A soil test for phosphorus represents an index of phosphorus availability to crops, writes Dan Kaiser, University of Minnesota Extension Nutrient Management Specialist, at Aberdeen News. A soil test needs to correlate to crop response in order to provide a useful index of crop response and any extraction solutions can be used as long as they correlate to crop response.
While there are many tests out there, researchers at land grant universities like the University of Minnesota have spent a lot of time and effort determining which tests are the best for soils within a given state. However, increases in the amount of soil samples being collected have led to more samples being sent across state borders, which has led to more questions about specific soil tests which may be run by a lab in one state but not suggested for use in another.
Bray-P1 and Olsen Soil Tests
The two tests suggested for determining phosphorus sufficiency in Minnesota are the Bray-P1 and Olsen soil tests. The two tests differ in their extraction solutions.
The Bray-P1 test extracts P with acids and has been a popular test for over 50 years as data continue to show the ability of the Bray-P1 test to predict crop yield response to P. The Bray-P1 test works well for most soils that are slightly alkaline to highly acidic (pH of 7.4 or less).

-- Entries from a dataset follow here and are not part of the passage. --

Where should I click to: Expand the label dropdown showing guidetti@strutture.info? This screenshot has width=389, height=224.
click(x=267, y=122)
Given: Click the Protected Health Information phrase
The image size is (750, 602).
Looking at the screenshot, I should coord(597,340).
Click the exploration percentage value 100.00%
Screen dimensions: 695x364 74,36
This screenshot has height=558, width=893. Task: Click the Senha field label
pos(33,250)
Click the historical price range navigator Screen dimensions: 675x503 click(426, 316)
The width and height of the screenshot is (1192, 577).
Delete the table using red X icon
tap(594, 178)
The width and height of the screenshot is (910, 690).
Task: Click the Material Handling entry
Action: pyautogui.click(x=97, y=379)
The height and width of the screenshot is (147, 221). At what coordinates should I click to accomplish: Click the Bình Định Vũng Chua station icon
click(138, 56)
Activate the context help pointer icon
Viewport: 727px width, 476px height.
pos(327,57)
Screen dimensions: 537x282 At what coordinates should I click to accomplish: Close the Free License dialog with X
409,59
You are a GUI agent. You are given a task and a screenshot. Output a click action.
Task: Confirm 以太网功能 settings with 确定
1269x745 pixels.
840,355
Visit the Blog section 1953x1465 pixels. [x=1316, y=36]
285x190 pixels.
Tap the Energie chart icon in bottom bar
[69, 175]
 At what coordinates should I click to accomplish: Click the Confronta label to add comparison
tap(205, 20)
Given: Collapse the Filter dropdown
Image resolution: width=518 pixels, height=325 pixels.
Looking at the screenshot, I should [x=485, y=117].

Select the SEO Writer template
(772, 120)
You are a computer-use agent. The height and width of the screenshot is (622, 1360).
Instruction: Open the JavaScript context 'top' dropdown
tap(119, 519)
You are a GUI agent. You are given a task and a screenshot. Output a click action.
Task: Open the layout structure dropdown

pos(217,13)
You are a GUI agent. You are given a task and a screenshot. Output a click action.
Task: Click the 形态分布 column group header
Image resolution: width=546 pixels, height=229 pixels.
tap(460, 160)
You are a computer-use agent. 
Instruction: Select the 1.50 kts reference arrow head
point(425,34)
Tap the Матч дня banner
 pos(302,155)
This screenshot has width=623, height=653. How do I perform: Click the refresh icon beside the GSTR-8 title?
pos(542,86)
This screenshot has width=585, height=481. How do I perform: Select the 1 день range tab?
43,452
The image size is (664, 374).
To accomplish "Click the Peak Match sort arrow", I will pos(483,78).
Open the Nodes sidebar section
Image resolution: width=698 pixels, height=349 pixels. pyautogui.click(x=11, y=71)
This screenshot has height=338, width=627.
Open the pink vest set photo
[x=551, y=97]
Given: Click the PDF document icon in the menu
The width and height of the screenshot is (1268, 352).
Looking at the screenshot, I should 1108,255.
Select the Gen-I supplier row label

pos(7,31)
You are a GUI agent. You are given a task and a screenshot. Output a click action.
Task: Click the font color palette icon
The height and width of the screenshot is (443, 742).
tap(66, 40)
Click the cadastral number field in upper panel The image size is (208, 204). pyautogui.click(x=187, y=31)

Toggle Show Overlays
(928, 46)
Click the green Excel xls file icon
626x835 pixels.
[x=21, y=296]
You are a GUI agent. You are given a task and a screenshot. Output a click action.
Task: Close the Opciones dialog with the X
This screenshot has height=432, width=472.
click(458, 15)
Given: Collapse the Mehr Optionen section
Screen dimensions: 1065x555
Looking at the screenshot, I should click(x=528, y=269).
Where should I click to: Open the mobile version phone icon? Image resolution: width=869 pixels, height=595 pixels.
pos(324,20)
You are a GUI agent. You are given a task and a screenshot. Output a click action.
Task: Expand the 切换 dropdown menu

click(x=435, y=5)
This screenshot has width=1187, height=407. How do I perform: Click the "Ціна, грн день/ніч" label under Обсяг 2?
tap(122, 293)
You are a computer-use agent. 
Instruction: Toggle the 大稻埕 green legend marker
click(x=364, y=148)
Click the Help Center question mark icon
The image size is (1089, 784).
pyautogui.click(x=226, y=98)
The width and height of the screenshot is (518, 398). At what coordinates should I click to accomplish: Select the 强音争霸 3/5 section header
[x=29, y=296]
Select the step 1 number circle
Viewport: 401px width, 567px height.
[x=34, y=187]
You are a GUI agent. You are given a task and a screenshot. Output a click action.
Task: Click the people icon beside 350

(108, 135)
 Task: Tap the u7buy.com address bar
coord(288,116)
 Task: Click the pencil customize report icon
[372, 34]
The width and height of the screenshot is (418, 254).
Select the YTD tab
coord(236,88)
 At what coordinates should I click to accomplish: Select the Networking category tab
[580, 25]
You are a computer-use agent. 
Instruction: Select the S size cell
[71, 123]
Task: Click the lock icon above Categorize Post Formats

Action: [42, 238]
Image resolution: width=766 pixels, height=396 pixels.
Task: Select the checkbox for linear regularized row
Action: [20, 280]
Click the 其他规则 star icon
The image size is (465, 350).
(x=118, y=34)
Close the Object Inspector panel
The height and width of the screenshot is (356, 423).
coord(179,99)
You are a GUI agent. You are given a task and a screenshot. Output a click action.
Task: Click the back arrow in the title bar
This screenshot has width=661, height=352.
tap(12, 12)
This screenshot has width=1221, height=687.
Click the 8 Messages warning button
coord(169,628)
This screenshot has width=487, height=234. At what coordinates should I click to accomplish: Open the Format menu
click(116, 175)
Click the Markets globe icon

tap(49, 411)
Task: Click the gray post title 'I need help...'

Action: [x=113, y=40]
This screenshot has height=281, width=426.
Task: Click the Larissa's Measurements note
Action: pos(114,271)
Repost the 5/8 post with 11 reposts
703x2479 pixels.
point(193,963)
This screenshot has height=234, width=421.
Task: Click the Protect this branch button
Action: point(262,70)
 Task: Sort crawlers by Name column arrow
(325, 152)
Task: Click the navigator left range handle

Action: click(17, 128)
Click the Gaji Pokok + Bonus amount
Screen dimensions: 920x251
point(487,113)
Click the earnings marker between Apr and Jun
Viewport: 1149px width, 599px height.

The Olsen test extracts P using sodium bicarbonate and is the best test to use for situations where soil pH is 7.4 or greater. The Olsen test can be used on more acidic soils in situations where pH is 6.0 or higher. Many labs using the Bray-P1 or Olsen tests will run the Olsen test at a certain pH automatically, which makes it easier as you do not have to decide which test to use before you submit samples.